**Work required**: Copy out the data that comes next, character for character, and leave the images aside.

________________________________________

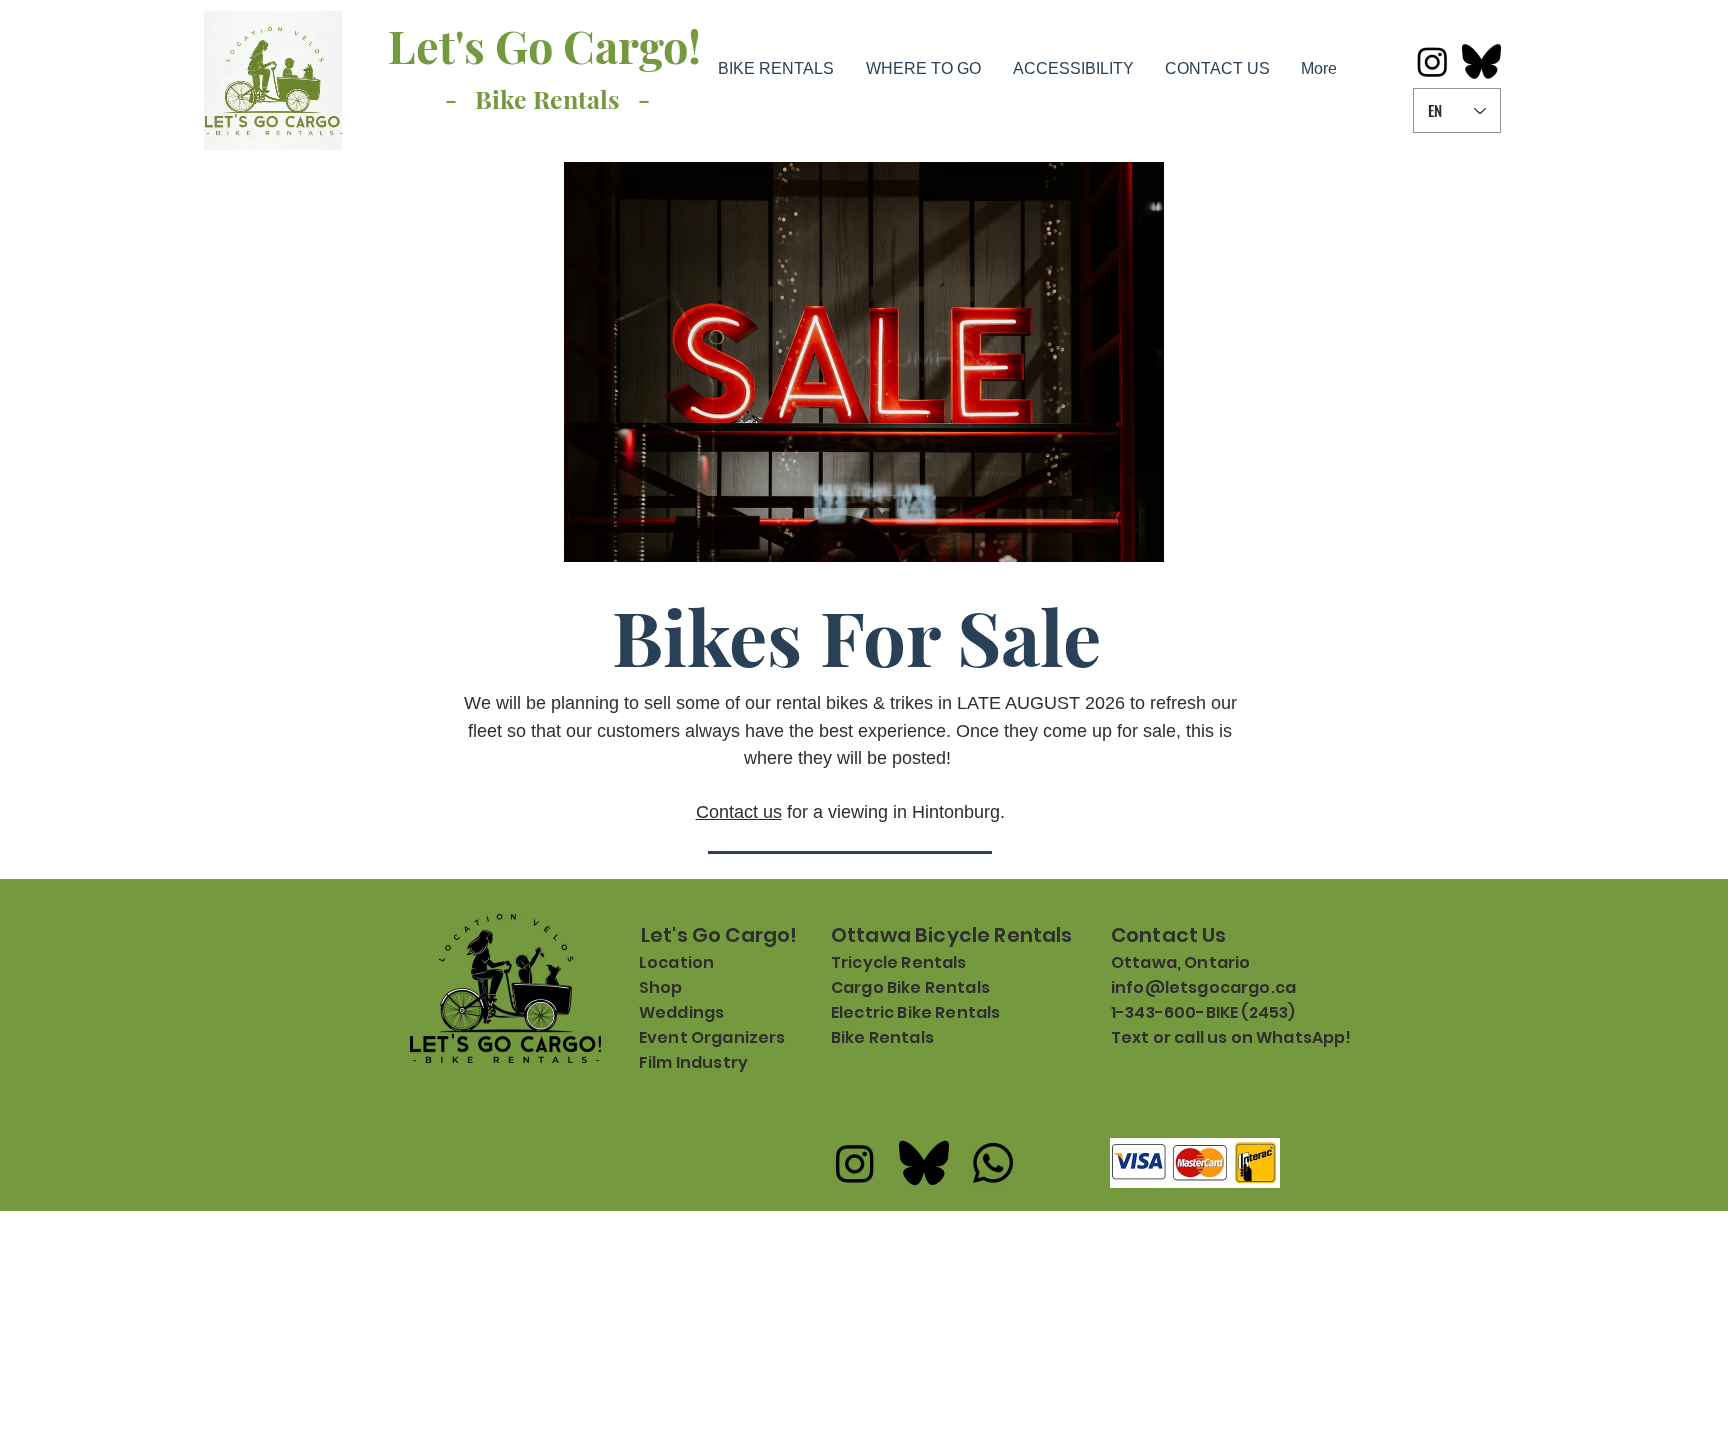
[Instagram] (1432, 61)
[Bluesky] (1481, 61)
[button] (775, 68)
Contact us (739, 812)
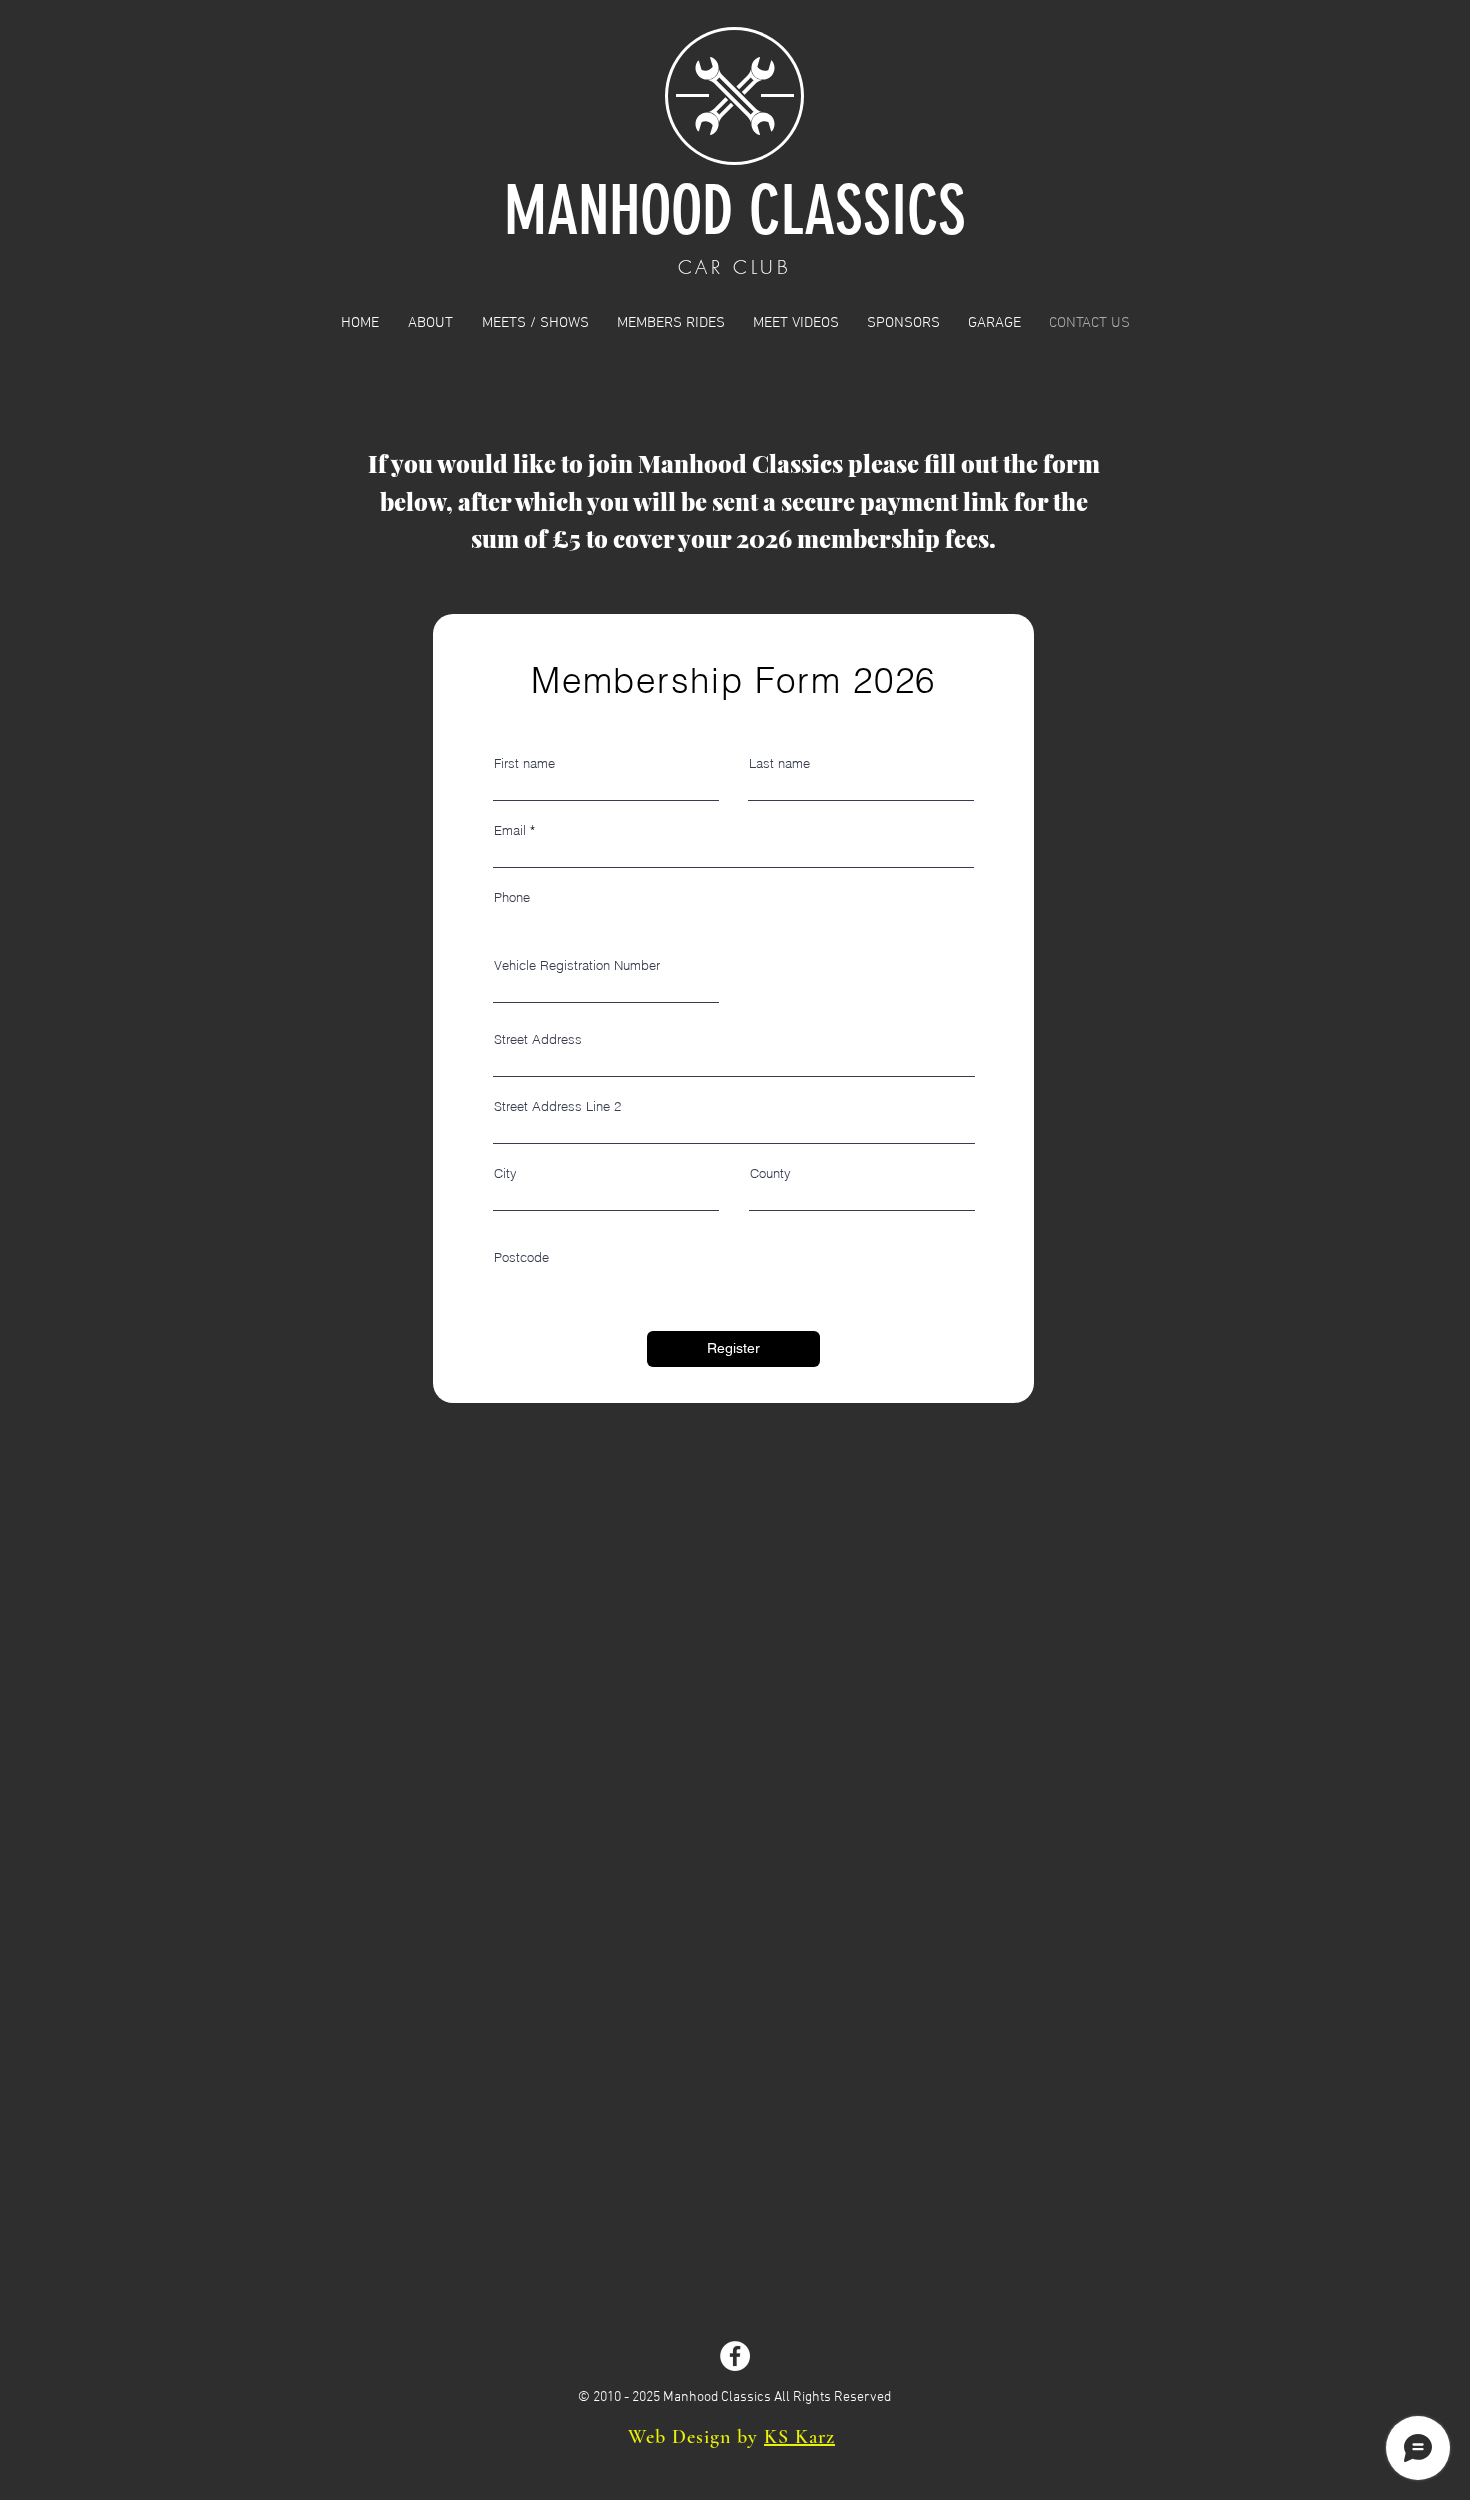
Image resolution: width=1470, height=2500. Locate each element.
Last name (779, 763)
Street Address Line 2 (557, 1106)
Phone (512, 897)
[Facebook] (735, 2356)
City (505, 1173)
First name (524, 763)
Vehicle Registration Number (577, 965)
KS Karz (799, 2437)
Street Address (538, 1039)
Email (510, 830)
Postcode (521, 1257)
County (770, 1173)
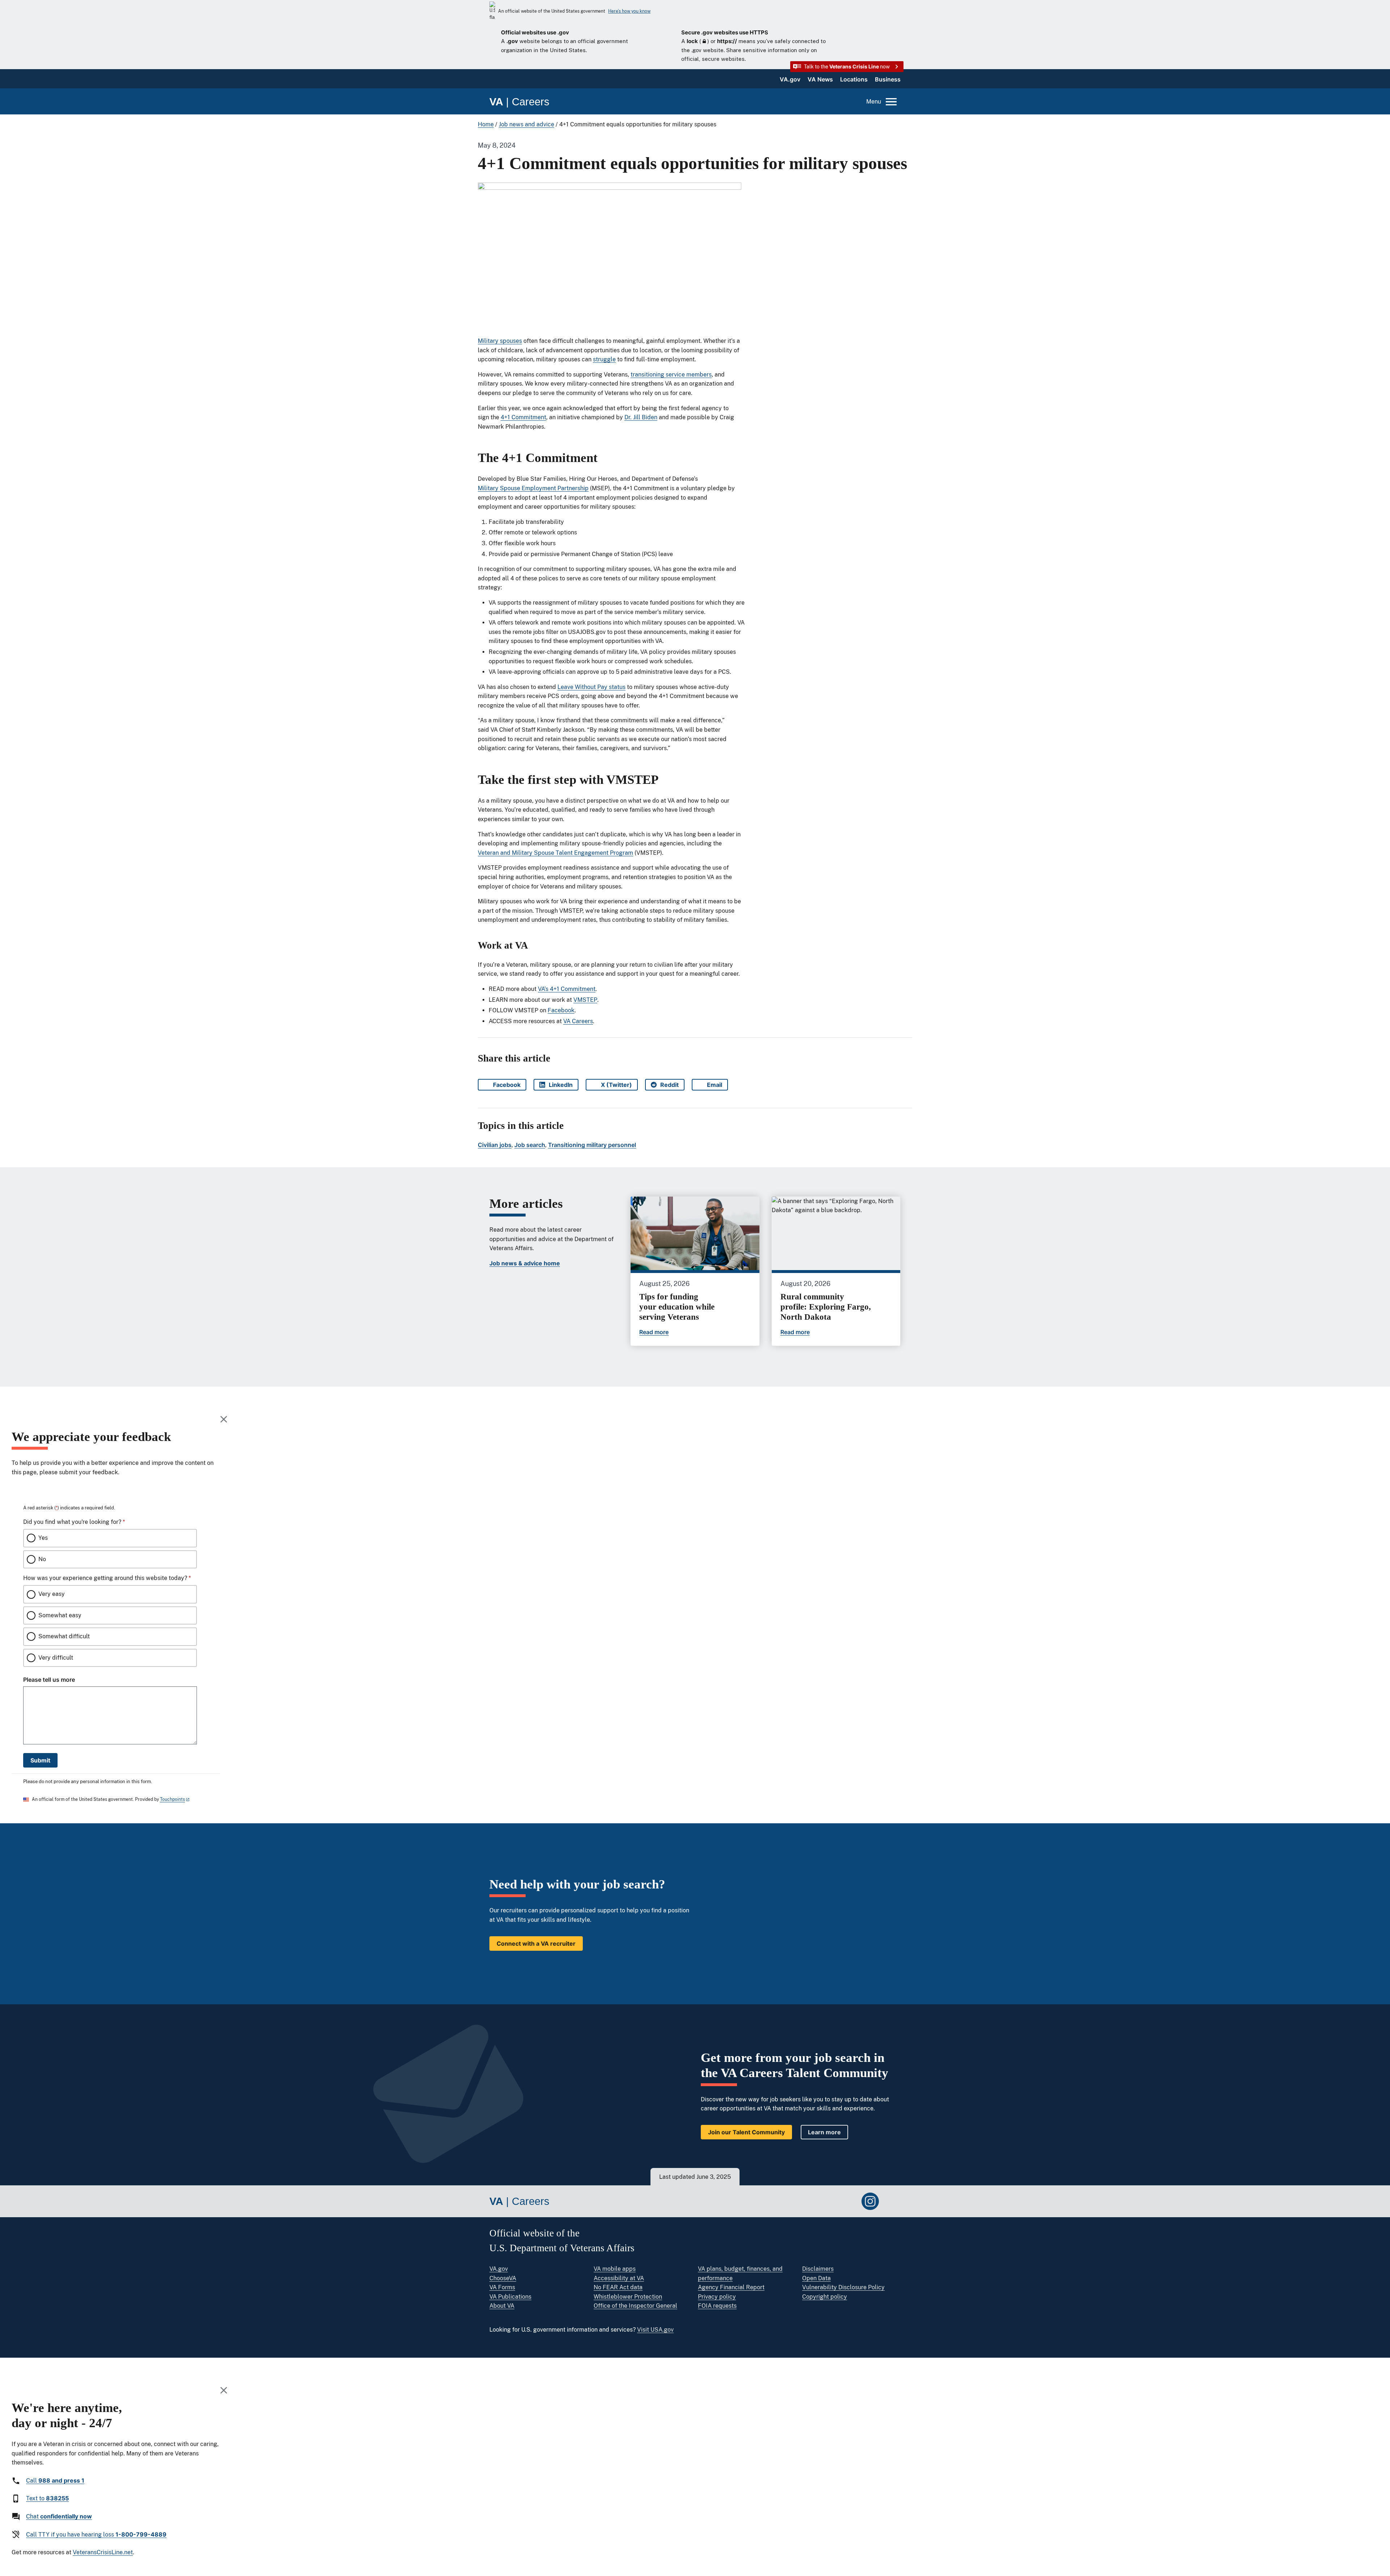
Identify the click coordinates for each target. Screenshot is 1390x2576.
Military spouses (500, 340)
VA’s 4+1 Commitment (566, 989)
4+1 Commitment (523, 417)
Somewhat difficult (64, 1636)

________________________________________

**Response to this task**:
[Instagram] (1432, 61)
[Bluesky] (1481, 61)
[button] (775, 68)
Contact us (739, 812)
Image resolution: width=1470, height=2500. Locate each element.
Last name (779, 763)
Street Address Line 2 (557, 1106)
Phone (512, 897)
[Facebook] (735, 2356)
City (505, 1173)
First name (524, 763)
Vehicle Registration Number (577, 965)
KS Karz (799, 2437)
Street Address (538, 1039)
Email (510, 830)
Postcode (521, 1257)
County (770, 1173)
Identify the click coordinates for each target. Screenshot is 1390x2576.
Military spouses (500, 340)
VA’s 4+1 Commitment (566, 989)
4+1 Commitment (523, 417)
Somewhat difficult (64, 1636)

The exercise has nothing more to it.